Find every line in the records below that contains the string "menu", and copy each of those lines.

* BEGIN The data *

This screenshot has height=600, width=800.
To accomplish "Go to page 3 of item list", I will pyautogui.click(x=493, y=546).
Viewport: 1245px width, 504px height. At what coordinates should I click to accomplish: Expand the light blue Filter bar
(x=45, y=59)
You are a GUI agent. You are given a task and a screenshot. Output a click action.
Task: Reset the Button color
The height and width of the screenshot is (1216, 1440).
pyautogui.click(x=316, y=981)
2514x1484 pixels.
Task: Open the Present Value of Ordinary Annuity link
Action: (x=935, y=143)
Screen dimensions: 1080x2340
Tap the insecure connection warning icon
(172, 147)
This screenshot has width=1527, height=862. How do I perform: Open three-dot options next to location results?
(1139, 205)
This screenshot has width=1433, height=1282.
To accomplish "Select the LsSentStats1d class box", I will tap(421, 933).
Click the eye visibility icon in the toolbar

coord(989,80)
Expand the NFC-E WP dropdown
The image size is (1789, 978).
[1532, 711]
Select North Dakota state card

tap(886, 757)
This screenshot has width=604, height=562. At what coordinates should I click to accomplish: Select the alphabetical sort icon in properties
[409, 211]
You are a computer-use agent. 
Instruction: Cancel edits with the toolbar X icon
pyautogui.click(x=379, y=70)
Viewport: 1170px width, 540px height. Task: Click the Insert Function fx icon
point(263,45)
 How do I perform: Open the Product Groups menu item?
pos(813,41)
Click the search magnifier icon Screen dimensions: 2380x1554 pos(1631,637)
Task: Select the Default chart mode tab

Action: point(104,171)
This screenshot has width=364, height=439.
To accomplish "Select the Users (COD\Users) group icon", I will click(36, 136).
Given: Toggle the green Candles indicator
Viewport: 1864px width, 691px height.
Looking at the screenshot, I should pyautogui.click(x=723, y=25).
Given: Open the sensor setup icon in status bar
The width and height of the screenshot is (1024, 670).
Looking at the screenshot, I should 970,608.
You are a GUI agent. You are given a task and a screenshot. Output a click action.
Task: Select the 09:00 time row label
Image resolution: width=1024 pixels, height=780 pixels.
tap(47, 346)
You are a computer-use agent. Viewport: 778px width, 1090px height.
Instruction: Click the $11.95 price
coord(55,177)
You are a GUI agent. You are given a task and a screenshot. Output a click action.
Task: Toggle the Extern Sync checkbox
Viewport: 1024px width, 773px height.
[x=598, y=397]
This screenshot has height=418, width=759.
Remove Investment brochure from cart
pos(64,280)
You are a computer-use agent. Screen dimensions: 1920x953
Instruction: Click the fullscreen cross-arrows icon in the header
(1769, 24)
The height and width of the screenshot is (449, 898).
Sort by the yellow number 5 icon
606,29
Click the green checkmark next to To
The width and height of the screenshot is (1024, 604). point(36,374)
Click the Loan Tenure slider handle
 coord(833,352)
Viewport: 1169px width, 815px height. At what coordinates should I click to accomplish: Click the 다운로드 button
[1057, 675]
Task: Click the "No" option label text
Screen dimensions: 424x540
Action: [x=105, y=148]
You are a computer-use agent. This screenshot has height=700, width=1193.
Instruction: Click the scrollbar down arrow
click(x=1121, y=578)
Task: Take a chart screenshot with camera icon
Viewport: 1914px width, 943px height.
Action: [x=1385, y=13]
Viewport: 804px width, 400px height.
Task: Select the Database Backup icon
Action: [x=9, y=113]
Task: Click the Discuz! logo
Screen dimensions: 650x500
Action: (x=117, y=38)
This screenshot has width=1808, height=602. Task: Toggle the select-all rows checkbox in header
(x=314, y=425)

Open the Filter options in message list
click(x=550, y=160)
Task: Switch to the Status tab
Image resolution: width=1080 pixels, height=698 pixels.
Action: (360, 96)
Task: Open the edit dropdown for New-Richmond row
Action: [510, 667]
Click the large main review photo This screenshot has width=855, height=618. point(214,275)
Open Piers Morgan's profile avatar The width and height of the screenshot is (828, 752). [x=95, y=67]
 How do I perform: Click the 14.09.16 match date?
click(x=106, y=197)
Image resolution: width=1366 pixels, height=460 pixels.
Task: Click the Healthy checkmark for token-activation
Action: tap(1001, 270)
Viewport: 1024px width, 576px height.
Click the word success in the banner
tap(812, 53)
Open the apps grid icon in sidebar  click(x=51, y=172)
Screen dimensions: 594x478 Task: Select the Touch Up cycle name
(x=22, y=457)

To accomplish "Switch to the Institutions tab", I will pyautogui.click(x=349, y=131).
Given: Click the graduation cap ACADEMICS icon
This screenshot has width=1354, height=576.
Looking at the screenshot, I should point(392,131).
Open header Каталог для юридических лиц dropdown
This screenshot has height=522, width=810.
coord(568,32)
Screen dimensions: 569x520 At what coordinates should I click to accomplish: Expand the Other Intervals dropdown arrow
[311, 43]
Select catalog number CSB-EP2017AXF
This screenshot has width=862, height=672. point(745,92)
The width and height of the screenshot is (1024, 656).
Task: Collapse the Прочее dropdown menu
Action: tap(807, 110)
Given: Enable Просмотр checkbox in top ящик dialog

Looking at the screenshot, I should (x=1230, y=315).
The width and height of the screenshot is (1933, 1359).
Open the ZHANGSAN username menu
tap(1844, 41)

* END The data *

◆ Written response:
 How do I perform: Open the Product Groups menu item?
Task: Collapse the Прочее dropdown menu
Open the ZHANGSAN username menu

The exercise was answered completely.